February Adventure Club pick-up week is the 13th-18th!
Here's a bit more detailed information about each of our flavors:
*** Bonjour, Bostock ***
Bostock (or, in French, Brioche aux Amandes) is a pastry that will make you rethink your brunch French toast (if not blow your mind / change your life). It starts with day old brioche, or in our case, challah from Fire Island Rustic Bakeshop. The rich bread gets soaked through orange-almond syrup, streaked with local jam, smeared with frangipane (an almond cream, marzipan with extra butter and eggs), sprinkled with slivered almonds. After a short bake, it is puffed and chewy, crunchy on the edges — total perfection. For this flavor, we started with a sweet almond base, and threw in chunks of our bostock plus some of our extra homemade frangipane and almonds. There is a touch of coriander in our fresh orange simple syrup, and for our local jam, we went with an Alaskan rhubarb.
(Every summer, we trade ice cream coupons for pounds and pounds of neighborhood rhubarb. We freeze it and make it into jam throughout the year for a very Alaskan taste).
How it came to be:
This flavor was an evolution and adventure in culinary learning representative of a number of our flavors. From the beginning, we’d had a hankering to make a French toast flavor, using Fire Island Rustic Bakeshop challah or sourdough. We made a few trials —one, with an eggy maple base and crunchy cinnamon challah croutons; one with actual French toast bits immersion blended and steeped in the base. We got a little sidetracked making some renditions with Cinnamon Toast Crunch cereal. During one of our visits to Fire Island, their head baker Carlyle mentioned the concept of Bostock to us. We hadn’t even heard of this! We did a little research, tried out a few recipes, and were hooked.
*** Kaffir Lime Leaf + Sweet Rice Cake ***
This flavor begins with an infusion of kaffir lime leaves, lending a unique taste that is fresh and citrusy, yet unlike most more familiar citrus flavors.

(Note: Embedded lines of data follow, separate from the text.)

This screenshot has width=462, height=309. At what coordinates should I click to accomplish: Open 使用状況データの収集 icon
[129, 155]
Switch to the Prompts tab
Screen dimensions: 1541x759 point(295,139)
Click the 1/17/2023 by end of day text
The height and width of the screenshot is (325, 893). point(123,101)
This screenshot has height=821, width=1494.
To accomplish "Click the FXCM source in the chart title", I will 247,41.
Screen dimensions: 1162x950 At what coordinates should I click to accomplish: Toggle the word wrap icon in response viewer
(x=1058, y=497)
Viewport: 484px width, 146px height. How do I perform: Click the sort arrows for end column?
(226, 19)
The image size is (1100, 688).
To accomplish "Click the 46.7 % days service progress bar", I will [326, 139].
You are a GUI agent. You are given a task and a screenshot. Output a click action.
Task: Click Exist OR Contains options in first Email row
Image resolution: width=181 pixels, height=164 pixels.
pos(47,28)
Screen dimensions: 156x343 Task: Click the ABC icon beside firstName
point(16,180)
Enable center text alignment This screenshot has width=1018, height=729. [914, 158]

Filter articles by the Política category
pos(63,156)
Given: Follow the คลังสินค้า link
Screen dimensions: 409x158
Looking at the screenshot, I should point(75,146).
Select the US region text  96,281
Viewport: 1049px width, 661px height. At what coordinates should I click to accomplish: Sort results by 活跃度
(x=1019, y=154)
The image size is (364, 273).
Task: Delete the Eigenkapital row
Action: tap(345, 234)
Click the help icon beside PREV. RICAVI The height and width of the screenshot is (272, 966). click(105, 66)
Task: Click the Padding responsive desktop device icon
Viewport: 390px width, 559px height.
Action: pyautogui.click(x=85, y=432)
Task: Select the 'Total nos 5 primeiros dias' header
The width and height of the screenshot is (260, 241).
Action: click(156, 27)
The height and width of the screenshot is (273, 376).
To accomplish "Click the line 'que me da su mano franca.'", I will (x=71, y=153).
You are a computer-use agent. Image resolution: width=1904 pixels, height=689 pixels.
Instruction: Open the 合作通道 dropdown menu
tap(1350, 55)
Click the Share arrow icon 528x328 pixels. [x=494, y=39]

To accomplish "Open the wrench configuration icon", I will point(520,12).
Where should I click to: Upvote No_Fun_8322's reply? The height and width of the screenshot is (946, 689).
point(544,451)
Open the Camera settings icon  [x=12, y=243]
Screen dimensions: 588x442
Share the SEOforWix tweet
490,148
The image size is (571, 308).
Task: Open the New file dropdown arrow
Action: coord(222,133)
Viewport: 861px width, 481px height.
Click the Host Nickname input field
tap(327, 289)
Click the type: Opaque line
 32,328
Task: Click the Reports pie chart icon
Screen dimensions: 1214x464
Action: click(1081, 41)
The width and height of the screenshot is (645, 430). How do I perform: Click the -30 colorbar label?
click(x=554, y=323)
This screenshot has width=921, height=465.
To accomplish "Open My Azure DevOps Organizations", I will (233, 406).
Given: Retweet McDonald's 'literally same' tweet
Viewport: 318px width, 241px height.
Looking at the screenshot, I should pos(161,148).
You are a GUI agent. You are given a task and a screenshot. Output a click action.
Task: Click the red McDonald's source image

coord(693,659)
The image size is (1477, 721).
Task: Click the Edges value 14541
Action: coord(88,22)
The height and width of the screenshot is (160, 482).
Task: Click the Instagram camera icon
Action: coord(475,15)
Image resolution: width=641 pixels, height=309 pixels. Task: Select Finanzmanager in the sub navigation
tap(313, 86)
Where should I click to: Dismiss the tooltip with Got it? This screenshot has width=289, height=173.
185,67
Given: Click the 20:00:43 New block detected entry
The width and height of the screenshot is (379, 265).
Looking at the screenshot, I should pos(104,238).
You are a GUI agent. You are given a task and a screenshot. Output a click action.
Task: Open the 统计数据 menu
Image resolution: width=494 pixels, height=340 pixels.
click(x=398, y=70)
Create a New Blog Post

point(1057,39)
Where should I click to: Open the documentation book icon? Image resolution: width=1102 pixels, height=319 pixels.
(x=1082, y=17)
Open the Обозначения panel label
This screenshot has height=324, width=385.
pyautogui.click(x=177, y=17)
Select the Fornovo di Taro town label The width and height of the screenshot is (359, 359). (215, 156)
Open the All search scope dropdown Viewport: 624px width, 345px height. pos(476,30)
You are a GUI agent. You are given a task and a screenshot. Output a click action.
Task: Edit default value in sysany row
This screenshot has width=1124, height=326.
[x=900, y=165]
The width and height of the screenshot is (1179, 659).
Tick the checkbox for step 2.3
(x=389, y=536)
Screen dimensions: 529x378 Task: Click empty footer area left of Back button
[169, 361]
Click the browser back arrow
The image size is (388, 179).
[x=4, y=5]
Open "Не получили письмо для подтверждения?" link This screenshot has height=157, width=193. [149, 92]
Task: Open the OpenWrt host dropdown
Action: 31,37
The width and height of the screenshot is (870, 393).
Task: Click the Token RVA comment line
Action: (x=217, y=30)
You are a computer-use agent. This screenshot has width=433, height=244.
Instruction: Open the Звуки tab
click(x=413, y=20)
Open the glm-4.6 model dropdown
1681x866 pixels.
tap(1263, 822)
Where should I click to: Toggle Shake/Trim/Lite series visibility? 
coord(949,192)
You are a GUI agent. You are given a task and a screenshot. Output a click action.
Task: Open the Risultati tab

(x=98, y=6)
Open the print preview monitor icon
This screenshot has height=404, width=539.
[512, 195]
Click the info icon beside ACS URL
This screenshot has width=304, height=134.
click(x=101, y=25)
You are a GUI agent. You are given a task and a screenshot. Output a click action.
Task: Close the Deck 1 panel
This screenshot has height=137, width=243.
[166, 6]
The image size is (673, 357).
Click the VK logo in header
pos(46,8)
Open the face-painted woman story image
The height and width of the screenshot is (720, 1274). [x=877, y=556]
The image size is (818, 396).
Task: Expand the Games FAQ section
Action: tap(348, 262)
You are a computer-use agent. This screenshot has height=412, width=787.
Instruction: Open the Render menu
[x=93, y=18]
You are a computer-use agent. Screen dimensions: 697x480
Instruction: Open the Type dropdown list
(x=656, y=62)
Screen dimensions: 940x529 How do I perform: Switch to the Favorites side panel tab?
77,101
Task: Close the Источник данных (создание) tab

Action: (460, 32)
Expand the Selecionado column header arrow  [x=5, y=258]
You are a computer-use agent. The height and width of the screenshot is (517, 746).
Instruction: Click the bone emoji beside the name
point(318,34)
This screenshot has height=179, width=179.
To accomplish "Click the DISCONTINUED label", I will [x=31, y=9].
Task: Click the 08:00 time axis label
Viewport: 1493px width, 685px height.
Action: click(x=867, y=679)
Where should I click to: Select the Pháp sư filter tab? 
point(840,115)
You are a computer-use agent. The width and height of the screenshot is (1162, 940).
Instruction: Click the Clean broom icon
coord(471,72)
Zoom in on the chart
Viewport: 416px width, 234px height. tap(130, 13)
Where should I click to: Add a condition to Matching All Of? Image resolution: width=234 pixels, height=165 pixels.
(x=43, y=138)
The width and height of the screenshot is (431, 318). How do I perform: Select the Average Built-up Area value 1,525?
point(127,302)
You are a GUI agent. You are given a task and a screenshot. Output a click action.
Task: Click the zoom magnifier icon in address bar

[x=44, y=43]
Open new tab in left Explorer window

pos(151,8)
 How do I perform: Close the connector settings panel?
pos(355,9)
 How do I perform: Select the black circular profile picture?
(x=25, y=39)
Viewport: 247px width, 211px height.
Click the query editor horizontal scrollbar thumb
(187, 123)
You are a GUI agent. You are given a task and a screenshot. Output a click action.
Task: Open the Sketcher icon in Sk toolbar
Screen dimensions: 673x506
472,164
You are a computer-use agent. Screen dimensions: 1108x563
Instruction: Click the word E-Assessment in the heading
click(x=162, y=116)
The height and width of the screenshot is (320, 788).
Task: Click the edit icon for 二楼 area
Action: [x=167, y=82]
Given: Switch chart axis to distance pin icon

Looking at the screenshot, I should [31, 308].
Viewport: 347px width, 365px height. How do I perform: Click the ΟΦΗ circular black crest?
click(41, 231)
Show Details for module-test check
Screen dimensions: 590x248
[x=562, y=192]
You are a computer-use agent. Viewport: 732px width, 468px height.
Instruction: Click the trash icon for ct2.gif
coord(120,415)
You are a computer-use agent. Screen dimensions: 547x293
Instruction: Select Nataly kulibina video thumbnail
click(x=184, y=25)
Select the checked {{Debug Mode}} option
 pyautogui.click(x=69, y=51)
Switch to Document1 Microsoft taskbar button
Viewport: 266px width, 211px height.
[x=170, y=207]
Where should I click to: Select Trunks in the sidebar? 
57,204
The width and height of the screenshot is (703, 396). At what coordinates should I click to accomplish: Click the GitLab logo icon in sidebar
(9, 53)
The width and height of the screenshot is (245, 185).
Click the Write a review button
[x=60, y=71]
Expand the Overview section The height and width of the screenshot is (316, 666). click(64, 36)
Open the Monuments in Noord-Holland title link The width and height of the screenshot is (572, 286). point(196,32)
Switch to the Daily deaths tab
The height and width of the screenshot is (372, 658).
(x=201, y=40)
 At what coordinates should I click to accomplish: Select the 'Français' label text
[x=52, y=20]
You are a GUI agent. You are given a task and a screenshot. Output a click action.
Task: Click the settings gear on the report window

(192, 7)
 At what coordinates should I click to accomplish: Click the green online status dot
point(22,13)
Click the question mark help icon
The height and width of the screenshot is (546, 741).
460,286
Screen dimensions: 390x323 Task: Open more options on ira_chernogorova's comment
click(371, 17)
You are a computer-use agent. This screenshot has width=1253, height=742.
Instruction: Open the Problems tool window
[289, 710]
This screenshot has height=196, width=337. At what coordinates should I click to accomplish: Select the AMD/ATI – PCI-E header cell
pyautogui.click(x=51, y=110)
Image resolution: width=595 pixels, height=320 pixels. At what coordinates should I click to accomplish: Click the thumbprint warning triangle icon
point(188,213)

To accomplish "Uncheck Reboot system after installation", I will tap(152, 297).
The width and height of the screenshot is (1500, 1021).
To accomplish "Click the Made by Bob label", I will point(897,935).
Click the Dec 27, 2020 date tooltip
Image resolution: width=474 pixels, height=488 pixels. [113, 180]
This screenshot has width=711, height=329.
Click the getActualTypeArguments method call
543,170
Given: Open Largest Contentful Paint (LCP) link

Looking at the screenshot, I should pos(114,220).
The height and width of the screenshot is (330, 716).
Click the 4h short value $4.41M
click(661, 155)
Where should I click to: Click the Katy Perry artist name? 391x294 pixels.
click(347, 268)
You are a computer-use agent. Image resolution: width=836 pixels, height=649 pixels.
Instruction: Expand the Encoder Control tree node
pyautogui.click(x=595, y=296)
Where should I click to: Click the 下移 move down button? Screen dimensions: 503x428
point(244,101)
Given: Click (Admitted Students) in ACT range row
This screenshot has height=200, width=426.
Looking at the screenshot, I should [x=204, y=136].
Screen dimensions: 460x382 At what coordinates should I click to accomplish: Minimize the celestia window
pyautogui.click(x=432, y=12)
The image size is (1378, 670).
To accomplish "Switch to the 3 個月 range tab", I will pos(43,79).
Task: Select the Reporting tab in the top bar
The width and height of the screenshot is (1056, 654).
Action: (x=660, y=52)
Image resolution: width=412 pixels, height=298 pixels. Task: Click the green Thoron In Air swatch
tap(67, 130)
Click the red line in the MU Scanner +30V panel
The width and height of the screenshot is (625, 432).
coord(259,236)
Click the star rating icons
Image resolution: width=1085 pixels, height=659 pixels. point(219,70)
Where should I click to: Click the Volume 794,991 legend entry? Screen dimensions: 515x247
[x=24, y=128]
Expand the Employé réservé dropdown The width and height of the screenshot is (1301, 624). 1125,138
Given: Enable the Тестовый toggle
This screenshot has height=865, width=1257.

The limes (Citrus hystrix) is native to tropical Asia, and while the fruit itself is small, wrinkly, warty and extremely sour and bitter, the leaves are a key part of many stews and curries in Thailand, Cambodia and Laos. New Sagaya carries small cartons of fresh leaves, if you want to play around in your own kitchen!
Into the kaffir lime base, we throw little chunks of our homemade sweet rice cake, a mochi-like chew (and gluten-free, since it’s made with rice flour). To round everything out and add a bit of complexity, we sprinkle black sesame seeds throughout and drizzle in a bit of sweetened condensed milk. We imagine this flavor as something you might eat to conclude a big pad thai dinner.
Kaffir Lime (Citrus hystrix) Facts, brought to you by Staff Botanist, Nicole:
• WHERE: native to Thailand, Indonesia, Malaysia, the Philippines, and parts of India
◦ Cool fact: the Kaffir Lime lives near the epicenter of all citrus evolution
▪ The citrus genus originated in tropical Asia/Oceania, where it was domesticated and later introduced to the Mediterranean. There are four citrus species (the mandarin orange, pomelo, citron, and papeda) which have been cross-bred to produce nearly all the citrus fruits we eat today! Kaffir limes are descendants of the papeda, the most ancient of the four ancestor fruits.
◦ The leaves of the plant make it of culinary note: they contain an abundance of citronellal. This compound gives kaffir lime leaves an intensely fresh aroma, full of lemon and pine notes.
Bonus Treat: *** Choco-Taco ***
This month’s bonus treat was developed by a leader in our kitchen crew, Dalecia, who recently celebrated her one year anniversary with Wild Scoops. Here is what she says:
“Soon after beginning my employment with Wild Scoops I began dreaming and hoping that we might make our own version of that childhood classic confection, the Choco Taco. We had everything we needed: the irresistible waffle cone batter, the dark chocolate, and endless ice cream possibilities. Not that there wasn't plenty to learn and do — with the downtown Scoop Shop opening, there was hardly a dull shift in the Wild Scoops Test Kitchen in Fairview! Then, along came winter, and with it came long-deserved rest for our team: rest, reflection and tasty scheming. We began brainstorming new, brave, and wildly delicious ice cream treats to debut in our Adventure Club, and now after a year in this blue apron, taco time had come!
Goofy trials ensued as we looked for the best way to get the waffle shell into the shape we wanted (restaurant taco stands, a broomstick suspended from the ceiling, some tinfoil sculptures...I won't give away which one was the best!)
This month, the Wild Scoops Test Kitchen is proud to present our first rendition of the Choco Taco: a waffle taco shell made from our famous homemade batter, lined with dark chocolate, filled with cinnamon ice cream, dipped in dark chocolate and our birch-chipotle nuts, and finally drizzled with butterscotch fleck."